Start of Page excerpt

Release v1.2.0 · apache/horaedb

Upgrade Guide

NOTE: this guide is only used for upgrading CeresDB v1.1.0 to CeresDB v1.2.0, ignore it if you want to deploy a brand new CeresDB cluster with v1.2.0.

In v1.2.0, some incompatible changes are contained, so it's important to upgrade carefully:

First, stop all the instances of CeresDB and CeresMeta;
Upgrade the CeresMeta first by referring to the Upgrade Guide of CeresMeta;
When upgrade the CeresDB, the config should be updated:

Change the config section [analytic.compaction_config] to [analytic.compaction] if you use it;
Add the config section about the [cluster_deployment.etcd_client] if your CeresDB cluster is in WithMeta mode:

[cluster_deployment.etcd_client]
server_addrs = ['127.0.0.1:2379']
root_path = "/rootPath"

NOTE: the root_path must be /rootPath if upgrade from v1.1.0.
4. After updating CeresDB config, start the CeresDB server;

Major Features

Enhancement on InfluxQL support:
- Support query with aggregators;
- #854 optimize influxql planner to load all tables on demand instead of loading them when initializing the planner;
- Replace influxdb_iox with CeresDB/influxql to remove unnecessary dependencies introduced by influxdb_iox;
Enhancement on proxy module:
- Implement the proxy as a separate module;
- Support forward table requests in proxy;
- Support read and write on partition table in proxy;
- Recover the metadata of partition table from CeresMeta instead of CeresDB in proxy;
Improvement of write performance:
- #822 solves the problem that compaction schedule triggered by flush procedure may block the write procedure;
- #814 is a big change set, and replaces the write queue with the lock on table level for less write contentions;
- #843 adjusts the flush strategy to avoid frequent write stall;
- #861 brings the level 1 to SSTs, and currently the SST of the level 0, which is generated by flushing, won't contain complex indexes, e.g. xor-filter, leading to faster flushing and less write stall;
Enhancement on observability:
- #774 introduces the hotspot recorder that can be used to find out the top tables with the highest write/read throughput in a specific time window;
- #827 #831 provides more metrics for all the stages of writing procedure, which can be used to troubleshoot write performance problems, and the grafana dashboard config has been already updated.

End of Page excerpt

**Required work:** Output the lines of the CeresDB v1.2.0 release notes starting at "First, stop all" and ending at "upgrade from v1.1.0.", copied word for word.

Start of Provided records

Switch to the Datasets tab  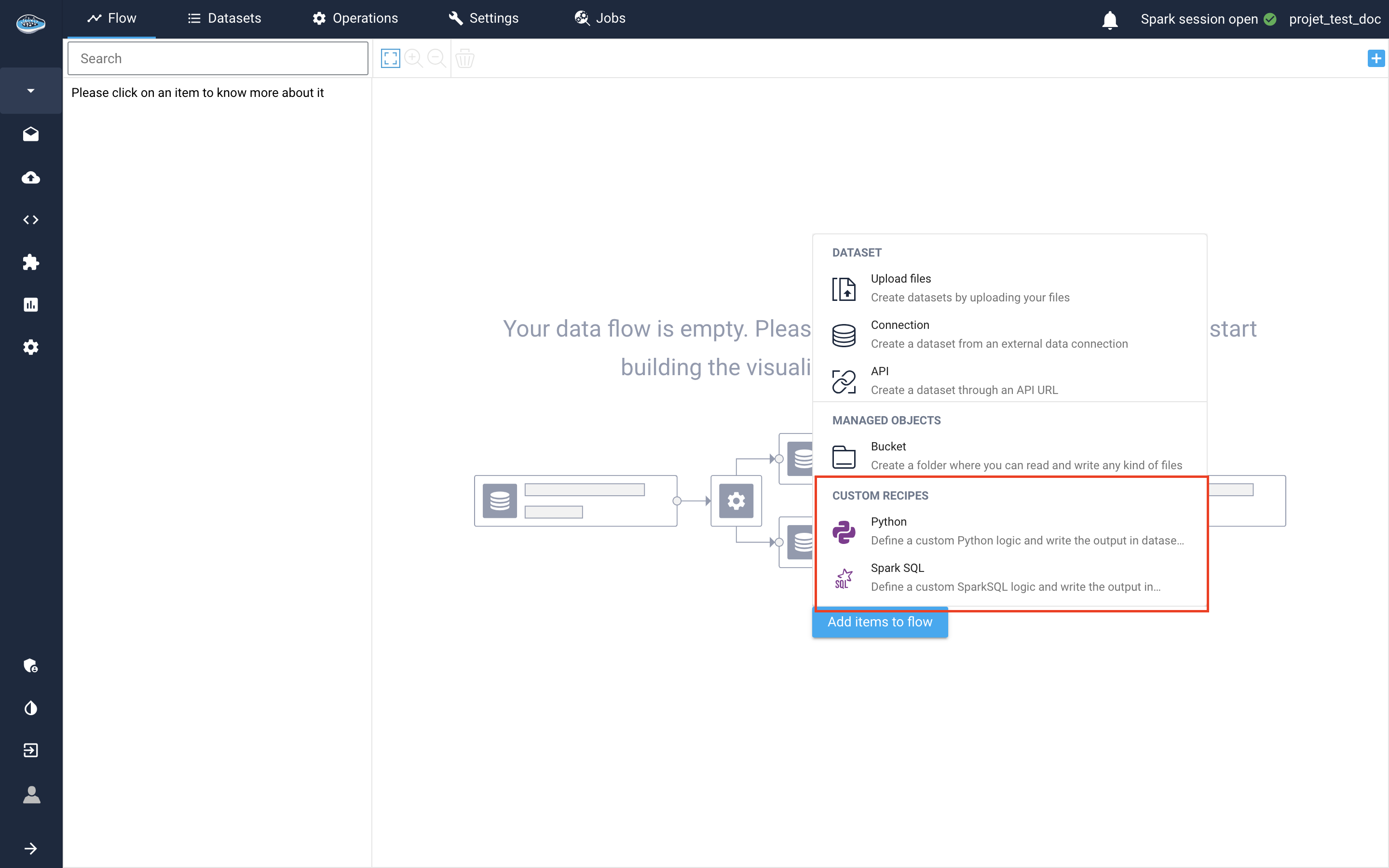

End of Provided records
Start of Provided records

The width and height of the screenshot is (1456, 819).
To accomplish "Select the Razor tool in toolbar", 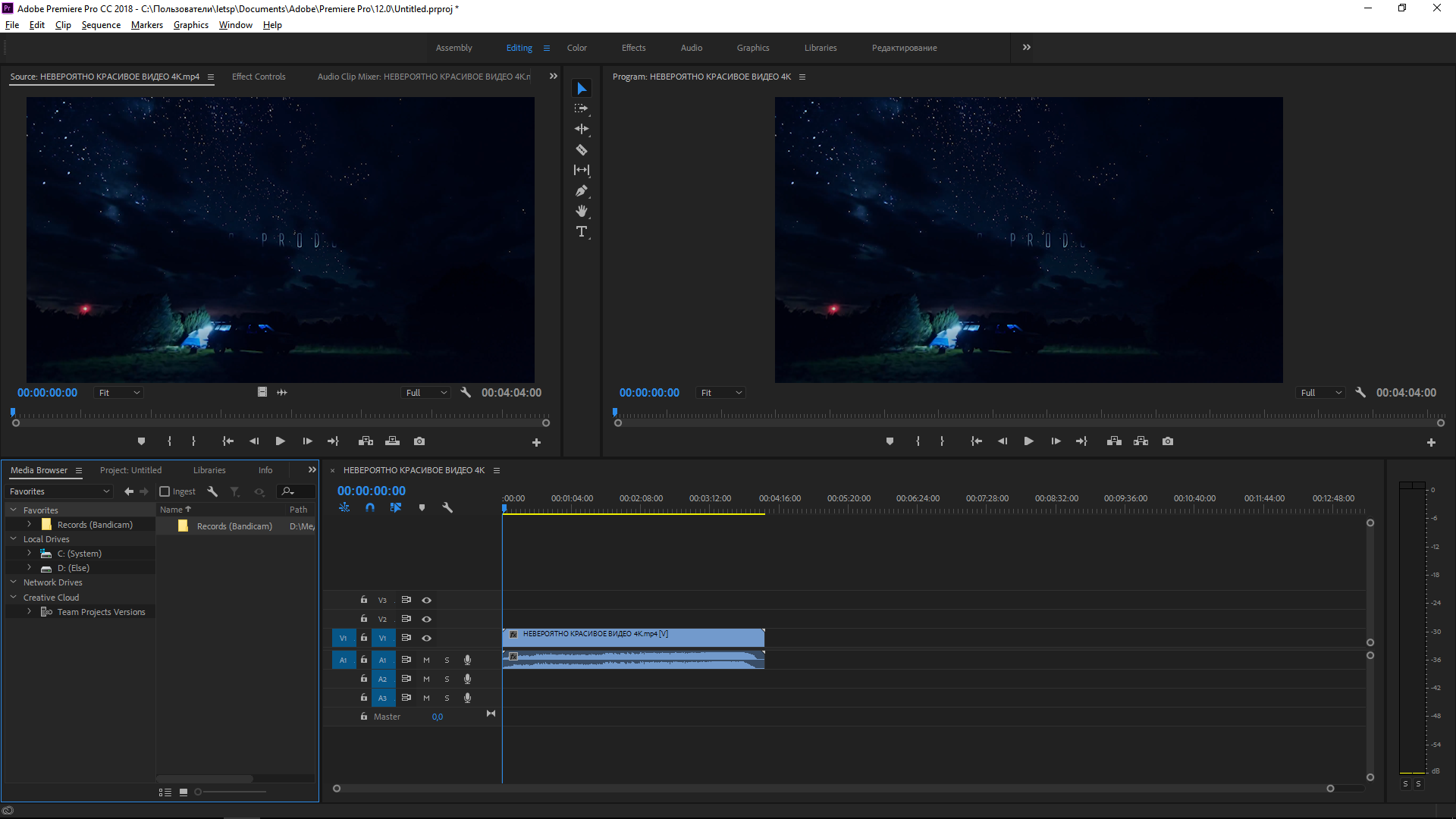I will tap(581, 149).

End of Provided records
Start of Provided records

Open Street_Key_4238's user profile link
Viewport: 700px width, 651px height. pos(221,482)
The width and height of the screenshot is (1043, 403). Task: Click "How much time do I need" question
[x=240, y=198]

End of Provided records

**Final result:**
First, stop all the instances of CeresDB and CeresMeta;
Upgrade the CeresMeta first by referring to the Upgrade Guide of CeresMeta;
When upgrade the CeresDB, the config should be updated:

Change the config section [analytic.compaction_config] to [analytic.compaction] if you use it;
Add the config section about the [cluster_deployment.etcd_client] if your CeresDB cluster is in WithMeta mode:

[cluster_deployment.etcd_client]
server_addrs = ['127.0.0.1:2379']
root_path = "/rootPath"

NOTE: the root_path must be /rootPath if upgrade from v1.1.0.